Zu ihnen gehörte der Psychologe Ludwig-Otto Roser, dessen Credo es war: Tüchtig ist nicht, wer mehr leistet als andere, sondern der, der alles das leistet, was ihm möglich ist. Dieser Satz wurde zum Leitspruch für viele der ersten Klassen mit Gemeinsamem Unterricht für behinderte und nichtbehinderte Kinder. Jutta Schöler hat dem Wirken Ludwig-Otto Rosers ein Buch gewidmet: Normalität für Kinder mit Behinderungen: Integration (1998). Roser hielt in Deutschland viele Vorträge und lud uns nach Florenz ein. Er hatte bedeutenden Einfluss auf die Integrationsbewegung bei uns. Dennoch blieb die Skepsis groß gegenüber einem Ansatz, der nicht mehr den Defekt in den Mittelpunkt stellte, sondern ein Leben in der Normalität. Um die in Italien entwickelten Ideen bei uns weiter zu verbreiten, verabredeten wir mit Adriano Milani-Comparetti eine Gastprofessur in Frankfurt nach seiner Pensionierung. Ich setzte mich im Fachbereich Erziehungswissenschaften und im Präsidium der Goethe-Universität vehement für diese Gastprofessur ein und bekam Unterstützung von anderen Universitäten. Nach Überwindung etlicher Widerstände wurde die Gastprofessur für das Sommersemester 1986 bewilligt und wir hatten die Veranstaltungen innerhalb und außerhalb der Universität schon sehr konkret geplant. Im April 1986 starb Adriano Milani-Comparetti mit 66 Jahren plötzlich an einem Herzinfarkt. Die Integrationsbewegung war geschockt, dennoch hat er – ebenso wie Ludwig-Otto Roser – dazu beigetragen, Ketten in unseren Köpfen zu sprengen.

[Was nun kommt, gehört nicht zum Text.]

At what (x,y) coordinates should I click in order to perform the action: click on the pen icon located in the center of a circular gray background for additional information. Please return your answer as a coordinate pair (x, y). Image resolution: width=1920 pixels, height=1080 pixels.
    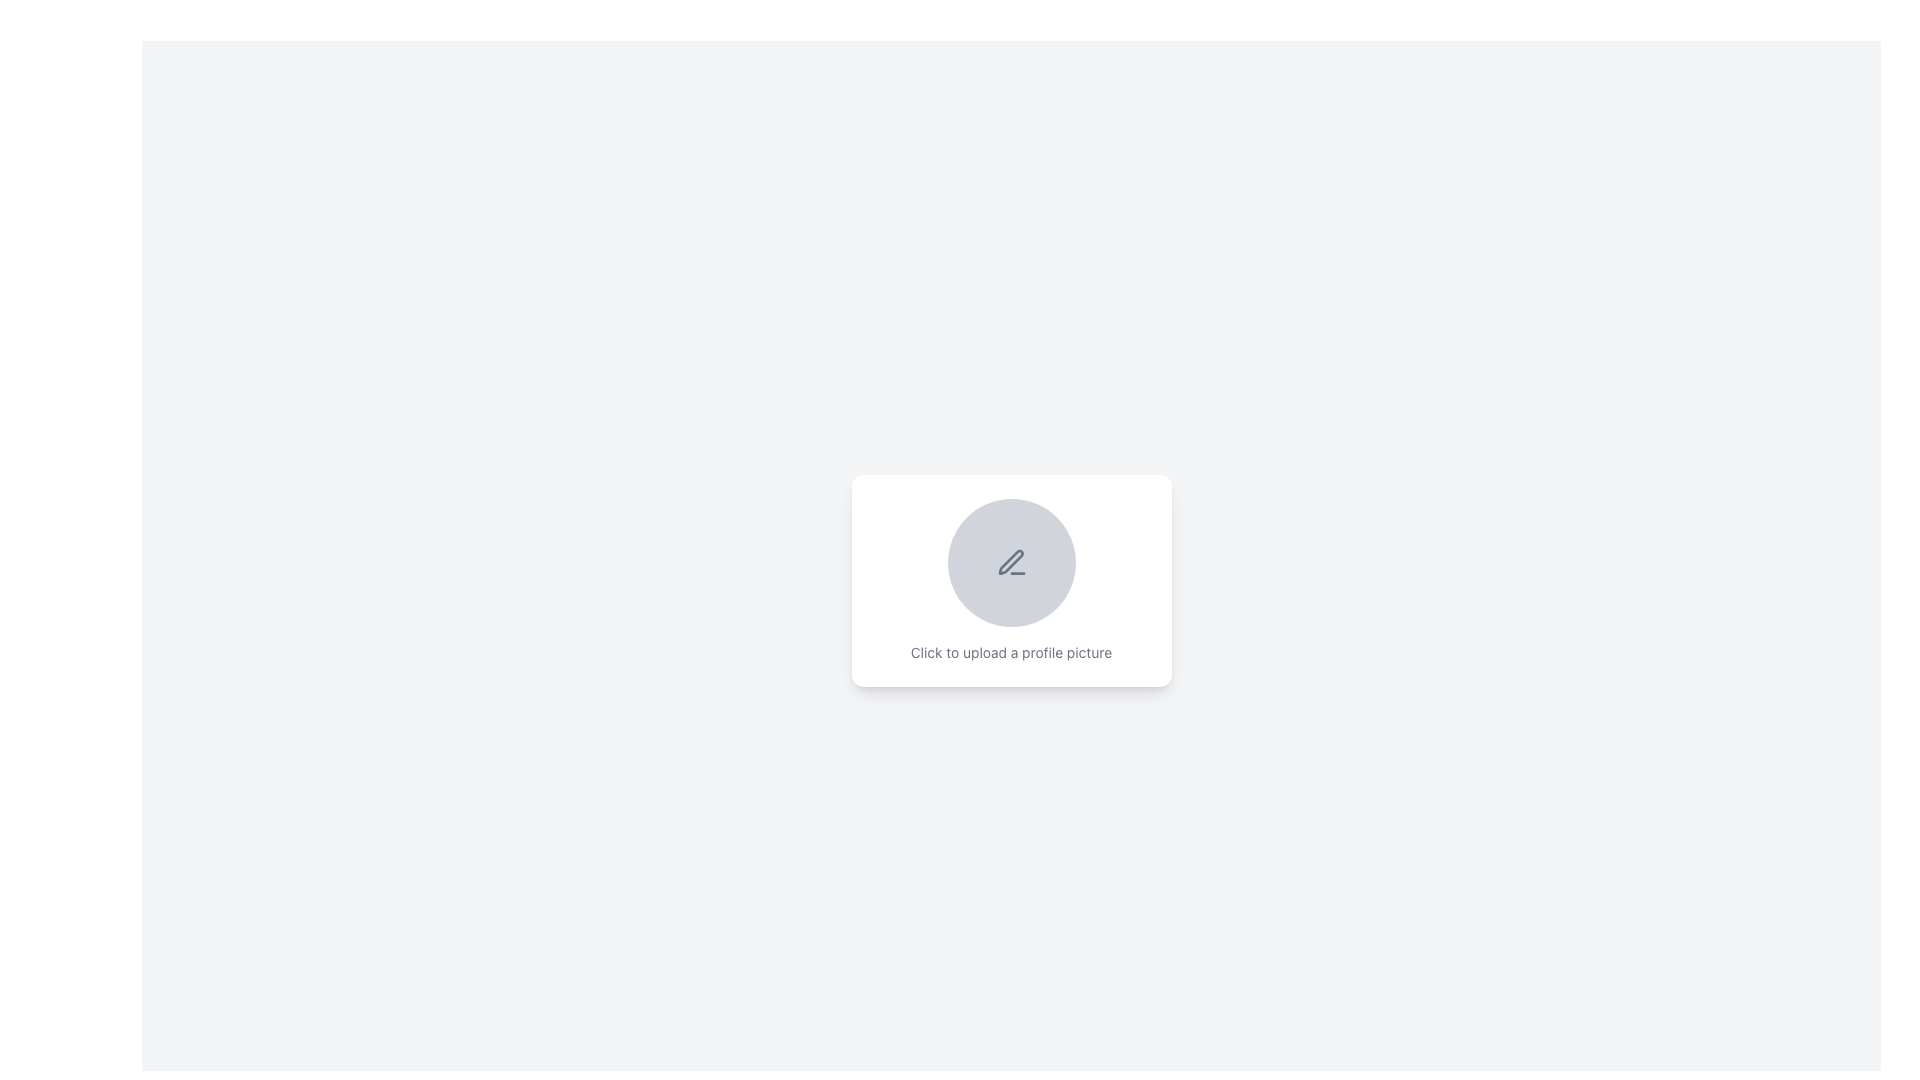
    Looking at the image, I should click on (1011, 563).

Gut. Gibt es noch was, was ich vergessen habe, was ich noch hätte fragen sollen?

Veränderung der Praxis in Italien

Lass mich ergänzen: In Italien wurde 1977 ein Gesetz verabschiedet, dessen Paragraf eins lautet: »Alle Kinder gehen in die gleiche Schule«. In Deutschland wurde diese Möglichkeit allenfalls diskutiert, in Italien wurde die Praxis reformiert. Ähnliche Entwicklungen fanden in den 1970er Jahren in Skandinavien statt. Bei uns war der Aussonderungsblick unter Lehrkräften und Schulverwaltungen so ausgeprägt, dass es noch Jahre dauern sollte bis die ersten Integrationsklassen bundesweit eingerichtet wurden. Flächendeckend gibt es bis heute weder Integration noch Inklusion. Diesen Weg zu gehen, erfordert politischen Willen und Mut, weil er zweifellos schwieriger ist als das Wirken in abgeschlossenen Sondereinrichtungen. Dennoch sollten wir ihn beschreiten, denn – hier möchte ich noch einmal Roser zitieren – »die Sondereinrichtung ist Ausdruck von Angst und Pessimismus, Integration ist Ausdruck einer hoffenden, einer sich entwickelnden Welt«. Integration und Inklusion zielen ab auf eine friedliche und demokratische Gesellschaft mit egalitären Rechten und Teilhabemöglichkeiten für alle Menschen. Inklusionsforschung, die einen solchen Prozess befördert, tut not.